RuntimeError: number of dims don't match in permute

Looks like this is caused by the fact that for some images (there are 9 of them) in URLs.PETS dataset, array(Image.open(fn)) returns an array with ndim=2 instead of 3. More details in this notebook: https://gist.github.com/yang-zhang/bea20a7e9791c341507e934e53a107fe

What’s the best way to handle these images? Thank you.

sgugger · September 11, 2019, 8:54pm

There is probably a convert('RGB') missing after opening the image with PIL.

KevinB · September 11, 2019, 9:04pm

I’m looking at this too. This is the image of one of the 2 dim images:

Which seems really strange that it could have color. Here is the file I’m seeing this on:

PosixPath(’/home/kbird/.fastai/data/oxford-iiit-pet/images/Egyptian_Mau_139.jpg’)

And the .shape of the image is: (250, 350) which I’m not sure how it could have color if it doesn’t have that RGB dimension.
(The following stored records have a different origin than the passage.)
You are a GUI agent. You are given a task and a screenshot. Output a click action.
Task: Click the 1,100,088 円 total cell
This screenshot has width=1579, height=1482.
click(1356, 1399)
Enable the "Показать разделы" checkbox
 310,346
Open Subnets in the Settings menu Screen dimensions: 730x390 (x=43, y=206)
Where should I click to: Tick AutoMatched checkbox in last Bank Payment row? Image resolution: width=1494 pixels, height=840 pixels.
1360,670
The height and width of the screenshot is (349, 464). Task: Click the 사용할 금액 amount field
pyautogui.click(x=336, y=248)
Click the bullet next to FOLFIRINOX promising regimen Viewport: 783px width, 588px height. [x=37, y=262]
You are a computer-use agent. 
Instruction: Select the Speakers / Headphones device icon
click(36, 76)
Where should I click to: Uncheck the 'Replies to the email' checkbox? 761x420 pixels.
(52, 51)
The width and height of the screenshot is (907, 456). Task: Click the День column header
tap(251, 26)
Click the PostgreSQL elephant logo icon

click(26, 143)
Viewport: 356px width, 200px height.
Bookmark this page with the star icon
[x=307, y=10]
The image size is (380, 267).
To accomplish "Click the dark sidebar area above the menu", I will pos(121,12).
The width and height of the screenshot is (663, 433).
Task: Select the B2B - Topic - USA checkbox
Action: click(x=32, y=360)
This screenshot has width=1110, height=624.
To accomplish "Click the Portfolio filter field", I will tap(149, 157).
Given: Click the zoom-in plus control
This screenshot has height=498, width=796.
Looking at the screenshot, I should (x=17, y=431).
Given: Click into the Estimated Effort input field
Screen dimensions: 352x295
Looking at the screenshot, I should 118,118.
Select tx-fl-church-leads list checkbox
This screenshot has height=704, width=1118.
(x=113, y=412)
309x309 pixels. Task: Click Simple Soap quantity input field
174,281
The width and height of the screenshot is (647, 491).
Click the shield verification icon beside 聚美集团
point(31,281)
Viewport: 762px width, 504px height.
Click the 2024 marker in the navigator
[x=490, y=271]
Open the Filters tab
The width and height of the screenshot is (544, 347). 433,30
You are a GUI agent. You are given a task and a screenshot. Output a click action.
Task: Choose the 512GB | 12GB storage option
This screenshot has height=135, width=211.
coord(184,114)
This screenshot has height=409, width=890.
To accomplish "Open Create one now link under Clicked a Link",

After reading more about this and debugging it, I think the reason this is a weird one is that it is of type PIL.GifImagePlugin.GifImageFile. Now I’m researching how that works, but it looks like PIL may store the colors in some other format for GIF Images

KevinB · September 11, 2019, 9:46pm

Expanding on this:

The problem is that GIF Images store everything in a single channel (somehow). To get resize to work correctly here, you need to change it to have a .convert('RGB') so resize will look like this:

def resized_image(fn:Path, sz=128):
    x = Image.open(fn).resize((sz,sz)).convert("RGB")
    # Convert image to tensor for modeling
    return tensor(array(x)).permute(2,0,1).float()/255.

The other way to do it would be by figuring out if it’s a gif type, that would probably save some time doing the convert on every image. I haven’t been able to test this though because my type check doesn’t work like I would expect it to.

kdorichev · September 12, 2019, 7:03am

This conditional conversion of GIF images solves the problem:

def resized_image(fn:Path, sz=128):
    x = Image.open(fn).resize((sz,sz))
    x = x.convert('RGB') if x.format=='GIF' else x
    # Convert image to tensor for modeling
    return tensor(array(x)).permute(2,0,1).float()/255.

@sgugger, does it worth a PR?

sgugger · September 12, 2019, 1:43pm

Yes, though I think you can do the convert every time, not just when it’s a GIF. The usual PILImage.open does that (unless you use PILImageBW which converts to ‘L’).